> [Document extract]
_ _ _ _ _ _ _

The Tempe Streetcar, referred to as the Streetcar Line on regional transit maps, is a streetcar extension of Phoenix's Valley Metro Rail system. Construction began in 2017, and the line opened for service on May 20, 2022. It serves 14 stops across three miles of track serving various parts of the city's downtown, as well as the Tempe campus of Arizona State University, with the Valley Metro Rail main line.

Background
The Tempe Streetcar is a joint project between Valley Metro and the City of Tempe Public Works Department and consists of 14 stops, running from Dorsey Lane west on Apache Boulevard, then north on Mill Avenue. From there, it loops around Downtown Tempe along Mill and Ash avenues. The route continues along Rio Salado Parkway to Marina Heights, with possible extensions into the city of Mesa under consideration and evaluation. A transfer from light rail to the streetcar at the 3rd Street station permits travel to Gammage Memorial Auditorium at Arizona State University to the south and the Hayden Ferry and Marina Heights office complexes to the north.

_ _ _ _ _ _ _

> [Tasks to carry out]
A: In the Tempe Streetcar text, on what date did the line open for service?
B: Pick up the Tempe Streetcar text after its last sentence and write the next part.
You won't need the listing for any of this.

> [Data provided]
_ _ _ _ _ _ _

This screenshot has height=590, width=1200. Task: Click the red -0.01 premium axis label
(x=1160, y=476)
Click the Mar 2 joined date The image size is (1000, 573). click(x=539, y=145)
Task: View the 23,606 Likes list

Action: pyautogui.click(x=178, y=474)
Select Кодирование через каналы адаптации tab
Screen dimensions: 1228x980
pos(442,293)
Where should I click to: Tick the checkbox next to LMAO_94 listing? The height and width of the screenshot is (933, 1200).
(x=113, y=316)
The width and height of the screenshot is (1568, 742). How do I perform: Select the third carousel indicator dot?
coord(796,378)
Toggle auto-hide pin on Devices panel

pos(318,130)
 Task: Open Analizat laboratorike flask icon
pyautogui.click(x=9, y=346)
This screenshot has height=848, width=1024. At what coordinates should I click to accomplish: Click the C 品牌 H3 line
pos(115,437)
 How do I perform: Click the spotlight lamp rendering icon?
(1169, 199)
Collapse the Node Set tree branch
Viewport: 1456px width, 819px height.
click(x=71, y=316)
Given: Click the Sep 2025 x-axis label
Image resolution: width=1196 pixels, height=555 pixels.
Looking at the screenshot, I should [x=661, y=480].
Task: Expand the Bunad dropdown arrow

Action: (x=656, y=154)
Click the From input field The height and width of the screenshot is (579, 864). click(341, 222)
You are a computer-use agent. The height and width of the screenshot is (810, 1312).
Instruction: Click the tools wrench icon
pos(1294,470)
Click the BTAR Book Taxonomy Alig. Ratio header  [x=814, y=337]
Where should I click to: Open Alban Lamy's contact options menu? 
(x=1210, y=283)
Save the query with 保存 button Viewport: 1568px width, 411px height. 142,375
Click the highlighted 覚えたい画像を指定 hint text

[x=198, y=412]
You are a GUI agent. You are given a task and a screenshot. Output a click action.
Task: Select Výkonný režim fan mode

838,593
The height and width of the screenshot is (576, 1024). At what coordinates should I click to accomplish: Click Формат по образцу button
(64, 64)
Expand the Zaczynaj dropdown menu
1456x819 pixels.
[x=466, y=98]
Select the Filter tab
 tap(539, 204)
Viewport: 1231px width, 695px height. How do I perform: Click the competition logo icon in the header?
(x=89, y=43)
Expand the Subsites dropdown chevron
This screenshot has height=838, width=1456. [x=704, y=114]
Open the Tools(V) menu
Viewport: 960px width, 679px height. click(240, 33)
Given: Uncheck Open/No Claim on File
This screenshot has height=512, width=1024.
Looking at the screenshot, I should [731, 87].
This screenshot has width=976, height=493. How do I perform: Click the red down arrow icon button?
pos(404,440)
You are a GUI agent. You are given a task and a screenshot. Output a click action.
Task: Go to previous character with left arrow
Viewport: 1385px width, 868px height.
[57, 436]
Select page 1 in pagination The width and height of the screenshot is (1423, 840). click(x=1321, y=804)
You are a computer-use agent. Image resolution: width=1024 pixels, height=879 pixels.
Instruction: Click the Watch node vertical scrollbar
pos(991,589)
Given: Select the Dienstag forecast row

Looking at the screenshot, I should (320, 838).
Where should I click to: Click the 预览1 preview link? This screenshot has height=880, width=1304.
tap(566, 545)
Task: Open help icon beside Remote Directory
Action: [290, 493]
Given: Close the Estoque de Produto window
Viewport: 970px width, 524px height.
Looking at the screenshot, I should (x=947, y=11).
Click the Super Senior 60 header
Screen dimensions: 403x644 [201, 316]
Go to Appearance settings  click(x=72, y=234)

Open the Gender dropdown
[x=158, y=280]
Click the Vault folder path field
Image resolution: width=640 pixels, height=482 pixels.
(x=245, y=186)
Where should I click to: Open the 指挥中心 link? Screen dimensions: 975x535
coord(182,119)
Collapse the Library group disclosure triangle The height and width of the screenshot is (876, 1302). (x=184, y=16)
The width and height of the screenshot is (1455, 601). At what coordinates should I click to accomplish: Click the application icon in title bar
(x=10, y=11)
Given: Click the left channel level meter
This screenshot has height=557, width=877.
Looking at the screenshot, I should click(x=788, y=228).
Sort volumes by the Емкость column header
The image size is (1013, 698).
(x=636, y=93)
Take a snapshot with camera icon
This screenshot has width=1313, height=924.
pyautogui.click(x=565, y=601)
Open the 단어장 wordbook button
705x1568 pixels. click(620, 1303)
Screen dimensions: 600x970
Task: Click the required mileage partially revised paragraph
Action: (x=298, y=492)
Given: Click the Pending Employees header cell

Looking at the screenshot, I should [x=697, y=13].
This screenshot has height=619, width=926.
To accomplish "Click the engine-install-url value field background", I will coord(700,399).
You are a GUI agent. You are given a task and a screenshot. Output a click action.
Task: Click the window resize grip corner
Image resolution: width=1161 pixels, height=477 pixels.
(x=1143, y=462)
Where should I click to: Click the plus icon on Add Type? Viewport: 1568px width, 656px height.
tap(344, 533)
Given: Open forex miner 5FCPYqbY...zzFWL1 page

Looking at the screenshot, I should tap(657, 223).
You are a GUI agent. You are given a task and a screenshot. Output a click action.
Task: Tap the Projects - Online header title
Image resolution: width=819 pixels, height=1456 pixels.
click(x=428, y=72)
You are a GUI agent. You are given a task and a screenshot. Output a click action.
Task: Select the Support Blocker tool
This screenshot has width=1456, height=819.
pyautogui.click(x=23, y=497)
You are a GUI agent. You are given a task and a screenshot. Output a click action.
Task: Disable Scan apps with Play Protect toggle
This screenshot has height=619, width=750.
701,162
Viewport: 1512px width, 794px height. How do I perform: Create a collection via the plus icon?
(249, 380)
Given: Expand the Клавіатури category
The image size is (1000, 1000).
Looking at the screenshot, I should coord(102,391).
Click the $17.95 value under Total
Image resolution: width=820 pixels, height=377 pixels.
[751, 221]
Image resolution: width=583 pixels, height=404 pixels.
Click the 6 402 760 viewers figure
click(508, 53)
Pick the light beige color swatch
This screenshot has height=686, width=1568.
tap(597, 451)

_ _ _ _ _ _ _

> [Solved problems]
A: May 20, 2022.

B:
Construction cost approximately $200 million and will be funded using the Proposition 400 sales tax and federal grants. In February 2016, the project was identified in President Barack Obama's budget for Fiscal Year 2017. A total of $75 million was dedicated to the project and would supplement the Proposition 400 funds, as well as local funds and other federal grant funds. The final 2017 budget, approved in May 2017 under President Donald Trump, included $50 million.

History

Design
In December 2016, Valley Metro selected Stantec Consulting Services for design work to be completed in 2017, allowing construction to start later in the year.  Stantec has designed other streetcar projects in the United States and contributed to the design of the Valley Metro light rail system. In May 2018, the design was finalized.

The streetcar was designed to be able to travel on the light rail line and to use those tracks to travel to the Operations & Maintenance Center.

Construction
Construction began on June 1, 2017, with utility relocation, which made way for tracks to be laid. In August 2018, Valley Metro received approval from the Federal Transit Administration (FTA) to begin the initial phase of significant construction on the Tempe Streetcar. With this approval, Valley Metro began work this fall on building the system's rail trackway, power systems and street improvements.

The line opened for service on May 20, 2022.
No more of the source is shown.